Мясник – толстый, потому что немцы вне Германии становятся не представительными, а просто толстыми, – предлагает всем, кто пожелает, банку пива. И никто не берёт – утро! Ну и кто после этого тут немец? Кто послушен даже в отсутствие милиционера? Американец, многоевропейского происхождения. Я не такая. Если я приду на завтрак и мне нальют пива, я его спокойно выпью. Я обычно пива с утра не пью, я даже его не очень и люблю, как вы знаете, но я выпью – у меня нет табу на алкоголь с утра. В каждой стране всё держится не на законах, а на внутреннем понимании справедливости, которая для всех времён и народов своя. «Пить ли с утра?» – безобидно. Вопросы расизма, прав женщин и всяческих меньшинств – обидно. А всеобщая нелюбовь и недоверие к учёным, которые проявились в последние десятилетия, задевает и тревожит: видишь, что в нашем безопасном, богатом, культурном обществе идут сейсмические подвижки в вопросах «что такое хорошо и что такое плохо».

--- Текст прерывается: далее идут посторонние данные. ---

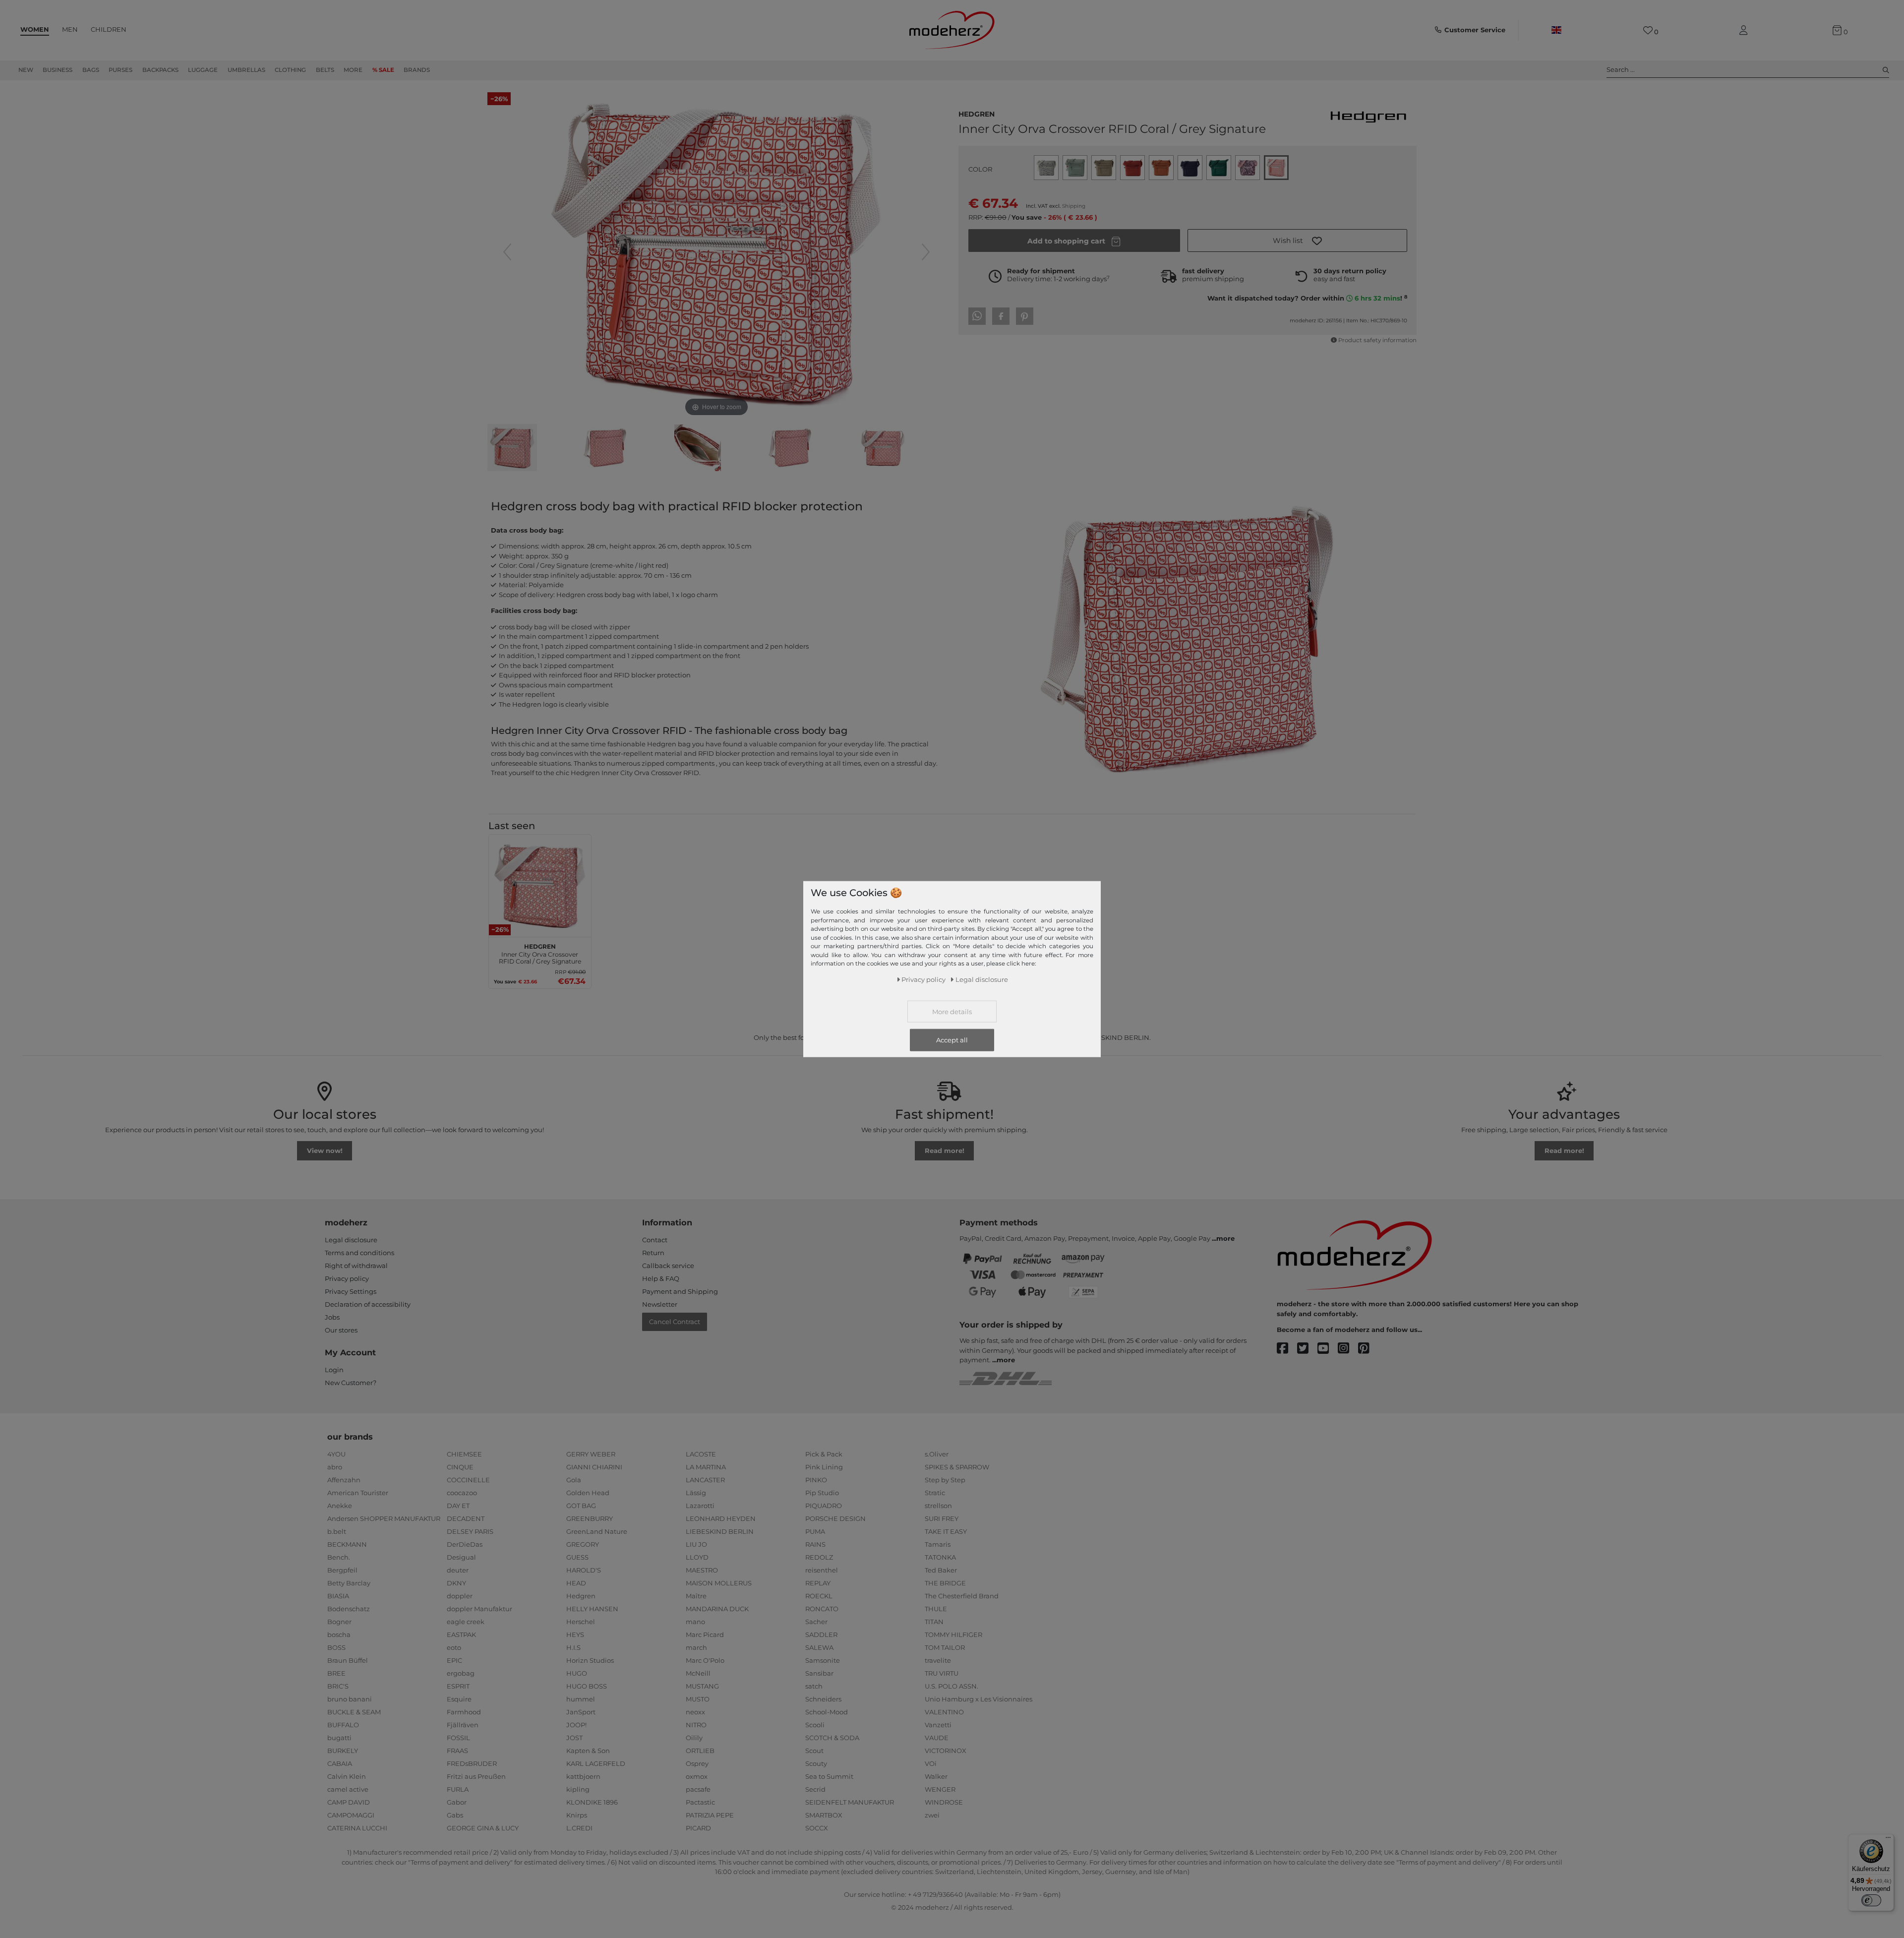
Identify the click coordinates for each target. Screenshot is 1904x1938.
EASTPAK (461, 1634)
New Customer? (350, 1383)
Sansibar (819, 1673)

Поэтому не с утра. Я подхожу к палаткам на базаре и покупаю себе загорелый рогалик и три куска разных сыров, с перцем и без перца. И помидорчики. «Тётя!» – зовет одна торговка другую. Замечательная тётя, всем бы такую тётю: с папироской, с лицом, овеянным ветрами лугов и полей... Тётя-труженица, которая знает, с какого конца подойти к корове. На нюрнбергском рынке есть труженики и «чеченцы».  Я подхожу к чеченцу: «В чём у вас разница между «хорошими сливами» и «очень хорошими сливами»?» «Хорошие сливы – хорошие... А очень хорошие...» Пауза. Чеченец подбирает английские слова: «...очень хорошие». Очень хорошие, и даже не гнилые, но совершенно безвкусные – конец сезона. А где ренклоды? Я уже десять лет не могу купить себе ренклодов.


Если задуматься над тем, какую фотографию послать из Нюрнберга, всё окажется не просто. При всём обилии красных крыш трудно найти старый город; он ускользает, уползает и портит каждый ракурс современным домом. Во вторую мировую Нюрнберг был разутюжен ну разве чуть-чуть халтурнее Дрездена. Сказочный город исчез под американскими бомбами. Что осталось от средневекового Нюрнберга? Всё, или ничего. Домики снова собрали по кирпичику, но кирпичики-то наверно перемешались? Только улицы не переименованы, как и раньше, они названы именами ремесленных профессий: Вейссгербергштрассе и Обер-Шмидгассе – красильщики и кузнецы. «Вон туда и за угол», – командует путеводитель. И там, за углом, только в одном месте, над быстрым и чистым Пегницем увидишь беспримесное прошлое: два моста – цепной, Кеттенштег, и крытый, Хенкерштег, – Вайнштадель – винный шклад, шамое большое фахверкное здание Германии, Уншлитхаус, предназначенный для зерна, как и Маутхалле, башню Шлаертюрм, домик палача, презренного, подлого, полезного.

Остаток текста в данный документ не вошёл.